Our MLS system in Belmont (San Mateo) decided this year to disallow the practice of re-listing a home (effectively re-setting the DOM stat) since consumers thought it was a deceptive practice-and to some degree I suppose some agents employed this practice inappropriately.

One of the first questions we receive at an open house from prospective buyers is how long a home has been on the market; and of course we tell them from the date it was originally listed; and we also tell them how long it has been on the market after any price reductions. Home buyers judge in our area if a home is overpriced if it's still on the market after 21 days. Clearly more and more buyers are relying on this statistic and the Internet for information to help them in buying a home.

When the MLS systems decided to share our proprietary database with the public over the Internet, we applauded that move as a way to reach more prospective buyers. To some degree however the public now perceives this iinformation as their rightto view and are beginning to demand if not try and dictate what iinformation should be made available. We've even received consumer complaints about erroneous advertising of third party web sites which extract the MLS information and misrepresent it when they launch it on their web page; this is can probably be traced back to their spiders getting iinformation and simply displaying it incorrectly.

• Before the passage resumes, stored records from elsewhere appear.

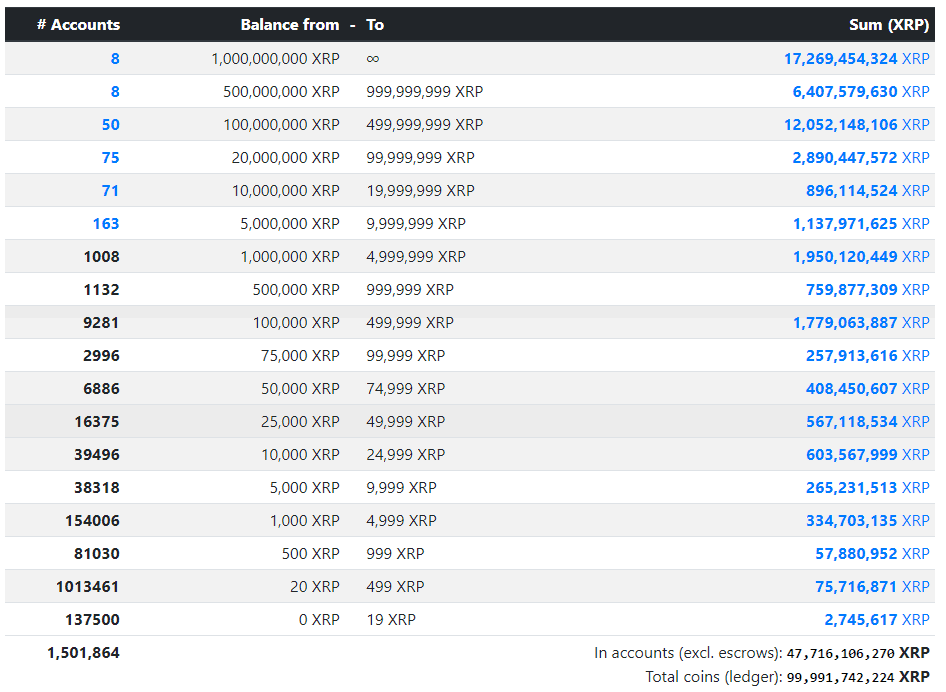Open the 1,137,971,625 XRP sum link
The width and height of the screenshot is (946, 692).
(861, 224)
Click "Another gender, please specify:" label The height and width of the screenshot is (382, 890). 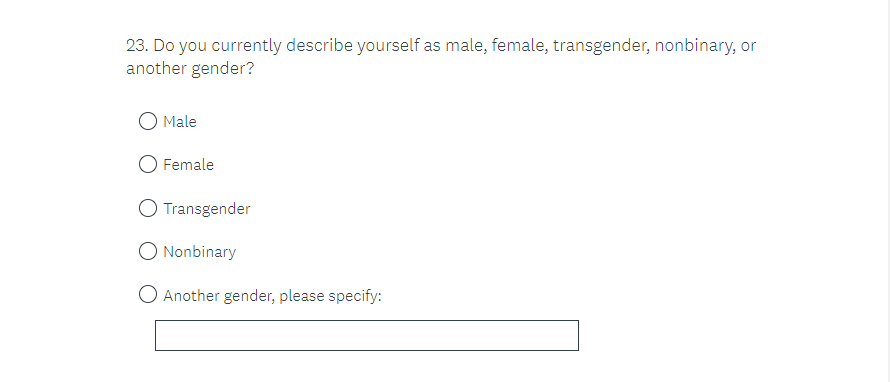point(272,296)
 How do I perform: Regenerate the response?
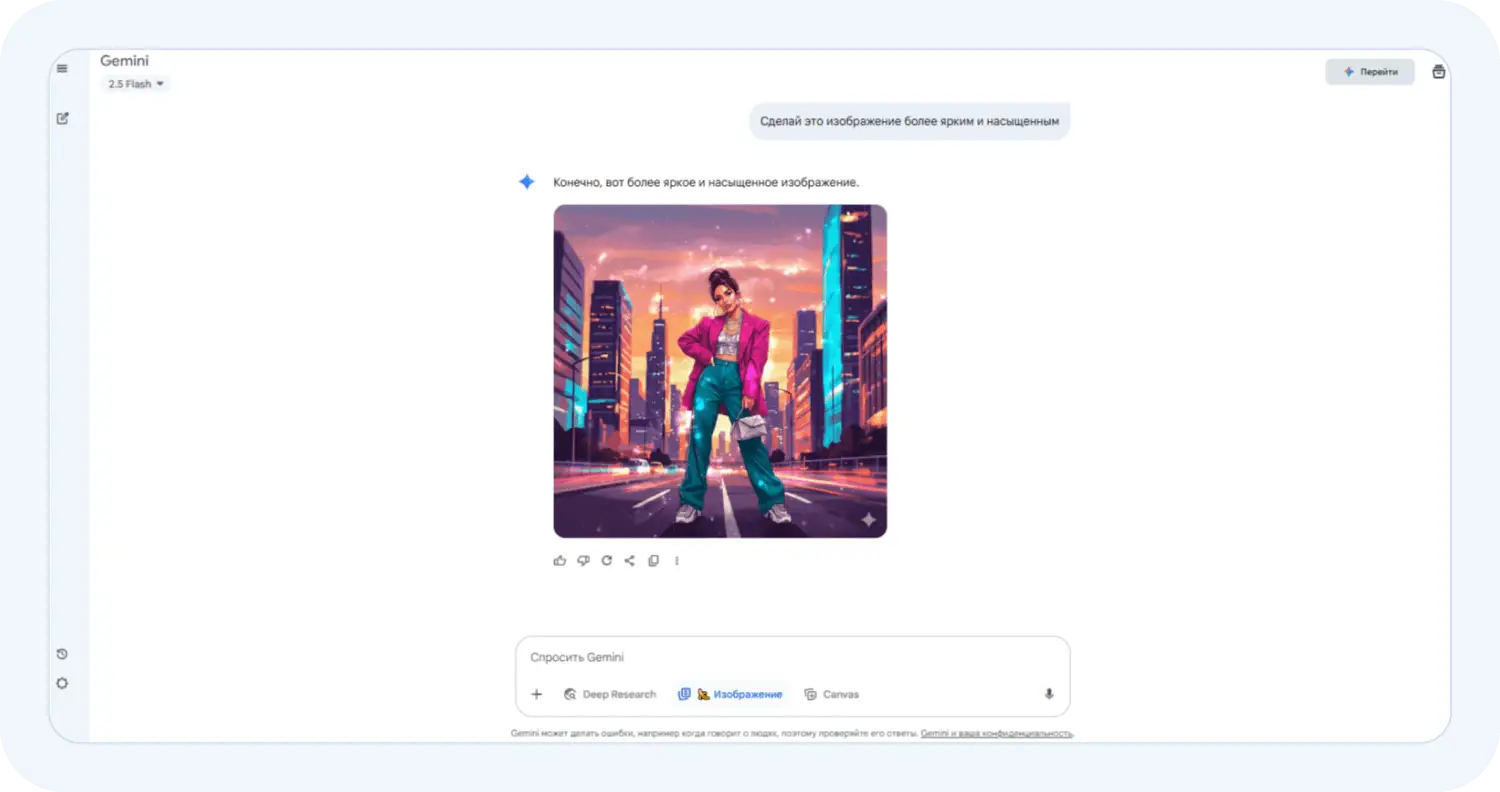(606, 561)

In the Bay Area agents used to put a home in as a new listing when the seller would make a price reduction not in an effort to fool the public-but in an effort to get more agents to see the home. Remember, before the Internet the public never had access to that information unless it was filtered through an agent. And of course agents are duty bound to tell their prospective buyer the listing's history-just as they would divulge the sales history.

Some agents tend to show recently listed homes for sale and forget about the ones which have been on the market awhile and this was a good way to get their attention--it was a "tool" to get your seller's listing back in front of agents, not trick the public. Any savvy agent would see the new listing show up on their hot sheet and realize it was a home they'd already seen but it got the listing back in front of the agents at a new price; agents who had never seen the home often did so after it was re-listed (perhaps simply because it now fell within their buyer's price range).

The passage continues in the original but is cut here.